In October 2011, Doran was appointed presenter of Ten News at Five: Weekend with Natarsha Belling, but left the bulletin when it changed to a single-presenter format with only Belling in November 2012.

In November 2013, Doran was appointed presenter of Ten Eyewitness News Early and Ten Eyewitness News Morning. In January 2014, Hermione Kitson replaced Doran on Ten Eyewitness News Early. He continued to present Ten Eyewitness News Morning until the bulletin was cancelled in May 2014 due to cost-cutting measures, and Doran returned to reporting.

In May 2015, Doran resigned from Network Ten after nearly eight years with the network.

=== Seven Network ===
In March 2017, Doran joined the Seven Network as a reporter on its flagship public affairs program, Sunday Night. One of his interviewees was former The Sullivans actress, Susan Hannaford, whose Beverley Hills lifestyle surprised many viewers.

In October 2019, it was announced that Doran will replace Basil Zempilas as co-host of Weekend Sunrise from October 12. He had previously been an intermittent fill-in host on the show, and also regularly fills in for David Koch on Sunrise and Larry Emdur on The Morning Show.

In November 2021, Doran was suspended by the Seven Network for two weeks after failing to adequately prepare for an interview with British singer Adele.

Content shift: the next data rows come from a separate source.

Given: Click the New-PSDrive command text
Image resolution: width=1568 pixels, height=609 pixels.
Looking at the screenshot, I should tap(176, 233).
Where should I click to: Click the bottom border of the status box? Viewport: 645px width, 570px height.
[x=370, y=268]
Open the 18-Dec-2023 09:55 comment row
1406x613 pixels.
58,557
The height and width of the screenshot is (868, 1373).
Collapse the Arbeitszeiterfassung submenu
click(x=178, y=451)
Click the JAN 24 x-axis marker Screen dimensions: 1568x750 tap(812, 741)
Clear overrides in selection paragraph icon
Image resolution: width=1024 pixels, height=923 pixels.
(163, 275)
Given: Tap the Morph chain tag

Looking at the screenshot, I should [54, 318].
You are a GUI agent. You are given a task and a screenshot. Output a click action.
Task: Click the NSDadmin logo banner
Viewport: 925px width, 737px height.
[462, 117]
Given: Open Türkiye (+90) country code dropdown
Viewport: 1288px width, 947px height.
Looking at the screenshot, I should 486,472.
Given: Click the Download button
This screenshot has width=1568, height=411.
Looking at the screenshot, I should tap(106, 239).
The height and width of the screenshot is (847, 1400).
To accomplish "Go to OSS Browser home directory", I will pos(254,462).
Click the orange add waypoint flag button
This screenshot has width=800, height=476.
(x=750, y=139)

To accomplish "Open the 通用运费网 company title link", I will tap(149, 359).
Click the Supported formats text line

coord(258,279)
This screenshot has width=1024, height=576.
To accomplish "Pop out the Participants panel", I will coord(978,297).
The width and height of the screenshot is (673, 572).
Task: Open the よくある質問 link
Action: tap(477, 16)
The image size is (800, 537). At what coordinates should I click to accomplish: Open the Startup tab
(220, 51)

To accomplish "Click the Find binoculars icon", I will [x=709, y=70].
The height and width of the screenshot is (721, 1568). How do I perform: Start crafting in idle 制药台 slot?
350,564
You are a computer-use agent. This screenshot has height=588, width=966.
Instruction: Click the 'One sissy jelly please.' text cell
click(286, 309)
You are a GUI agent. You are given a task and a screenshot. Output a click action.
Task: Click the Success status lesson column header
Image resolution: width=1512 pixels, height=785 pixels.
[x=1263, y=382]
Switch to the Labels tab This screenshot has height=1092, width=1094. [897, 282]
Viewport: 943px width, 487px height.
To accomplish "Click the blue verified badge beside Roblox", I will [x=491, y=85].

In November 2024, Doran announced his resignation from Weekend Sunrise to focus on family and pursue other opportunities. His last day was on 8 December.

=== Outside Australia ===

In 2015, Doran moved to Los Angeles to host the daily American series Crime Watch Daily in terrestrial syndication during its first season; he departed the series after his replacement with Chris Hansen of To Catch a Predator fame.

== Personal life ==
Doran attended and graduated from St Kevin's College in Toorak, Victoria, completing his Victorian Certificate of Education.

On 31 December 2020, Doran got engaged to Weekend Today executive producer Kendall Bora. They married in December 2021.